Eg, under Stored Communications Act, what does "electronic storage" mean? defines line between search warrants (storage) and subpoenas (if not storage).  Kozinski focused on "backup protection" element -- all email systems are in backup protection.  But what's he talking about?  POP, IMAP, webmail? entire logic turned on this distinction, but we can't tell what's going on. 

In CDA case:  Stevens says web pages "generally also contain 'links' to other documents created by that site's author"... "typically, the links are either blue or underlined text"

He gets a big laugh and applause.

 

 

 

View Article  Nicolai Seitz

One of the paper-writing winners (Nicolai Seitz) is standing up to talk about the problems of transborder enforcement of requests for information.

In 80% of all German cases, access to data located abroad is necessary for criminal investigations inolving the internet, he says.  Usually, people ask for letters rogatory, but this takes an enormous amount of time.  And evidence is often deleted.  There have been some improvements in the EU cybercrime convention, but these are inadequate often.

The solution?  Transborder search might do it.  But this might violate the international principle of territoriality.  And, such efforts might make changes on foreign soil.

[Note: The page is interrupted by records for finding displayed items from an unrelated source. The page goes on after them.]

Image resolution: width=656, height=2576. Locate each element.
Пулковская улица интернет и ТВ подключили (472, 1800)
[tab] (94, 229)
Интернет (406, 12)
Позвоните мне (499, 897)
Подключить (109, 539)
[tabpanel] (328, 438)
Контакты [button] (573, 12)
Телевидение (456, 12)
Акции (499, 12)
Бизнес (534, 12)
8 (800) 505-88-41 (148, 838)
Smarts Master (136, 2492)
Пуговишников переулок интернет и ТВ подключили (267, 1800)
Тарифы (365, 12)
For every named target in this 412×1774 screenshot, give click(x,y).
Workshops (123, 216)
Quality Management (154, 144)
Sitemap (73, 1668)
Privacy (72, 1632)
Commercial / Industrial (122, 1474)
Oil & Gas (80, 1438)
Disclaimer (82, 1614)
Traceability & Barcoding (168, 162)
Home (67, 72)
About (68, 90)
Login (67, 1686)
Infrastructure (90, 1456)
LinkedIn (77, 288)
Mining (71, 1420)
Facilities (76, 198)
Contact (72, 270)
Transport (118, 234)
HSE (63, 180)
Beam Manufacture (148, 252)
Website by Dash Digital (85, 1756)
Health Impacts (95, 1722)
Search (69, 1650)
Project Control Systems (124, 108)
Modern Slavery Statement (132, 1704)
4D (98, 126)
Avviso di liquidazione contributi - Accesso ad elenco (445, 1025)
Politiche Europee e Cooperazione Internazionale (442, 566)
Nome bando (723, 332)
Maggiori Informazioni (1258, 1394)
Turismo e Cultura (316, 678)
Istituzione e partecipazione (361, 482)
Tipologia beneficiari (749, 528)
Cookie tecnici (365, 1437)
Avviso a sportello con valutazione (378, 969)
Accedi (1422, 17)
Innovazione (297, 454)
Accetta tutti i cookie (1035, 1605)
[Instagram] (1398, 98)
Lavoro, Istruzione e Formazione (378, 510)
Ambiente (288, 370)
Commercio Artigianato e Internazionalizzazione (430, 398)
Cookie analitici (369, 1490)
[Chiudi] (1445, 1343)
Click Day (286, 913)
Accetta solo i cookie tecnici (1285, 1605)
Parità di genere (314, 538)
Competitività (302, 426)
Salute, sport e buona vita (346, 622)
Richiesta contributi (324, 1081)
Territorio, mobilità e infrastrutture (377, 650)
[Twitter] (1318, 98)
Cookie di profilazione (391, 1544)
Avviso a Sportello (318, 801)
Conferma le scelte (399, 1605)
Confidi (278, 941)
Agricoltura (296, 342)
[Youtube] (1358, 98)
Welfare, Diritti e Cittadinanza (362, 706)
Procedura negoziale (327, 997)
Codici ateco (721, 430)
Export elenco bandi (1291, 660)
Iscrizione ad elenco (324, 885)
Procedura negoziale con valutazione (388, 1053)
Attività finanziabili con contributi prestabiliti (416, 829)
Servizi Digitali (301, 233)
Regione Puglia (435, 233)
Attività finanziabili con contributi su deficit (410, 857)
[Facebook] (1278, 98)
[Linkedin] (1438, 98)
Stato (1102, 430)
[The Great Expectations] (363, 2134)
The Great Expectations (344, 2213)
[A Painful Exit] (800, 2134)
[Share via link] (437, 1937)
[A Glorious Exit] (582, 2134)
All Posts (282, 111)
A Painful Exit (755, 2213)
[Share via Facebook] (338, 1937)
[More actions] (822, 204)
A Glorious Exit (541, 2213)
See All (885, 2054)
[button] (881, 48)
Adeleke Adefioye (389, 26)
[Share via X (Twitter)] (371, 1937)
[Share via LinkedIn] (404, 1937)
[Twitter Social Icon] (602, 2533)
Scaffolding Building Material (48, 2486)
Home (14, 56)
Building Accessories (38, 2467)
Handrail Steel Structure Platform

He points to cybercrime convention.  Article 32(b) doesn't cover transborder search without consent (does cover search with consent).  There's a case (Ivanov-Gorhskov) that does touch on this issue, but FBI has overreached and we're worried (FBI accessed password-protected servers in Russia and downloaded evidence in form of data).  Terrorism may be seen by FBI as a good enough reason to trigger transborder searches and create admissable evidence.

This Russian case is an egregious example of overreaching by US, and we would be outraged if they did it here.  But it underscores the need for some transnational cooperation agreements about this subject.  We have no standardized international practices.  Seitz thinks foreign retrieval of not-freely-accessible data should be illegal.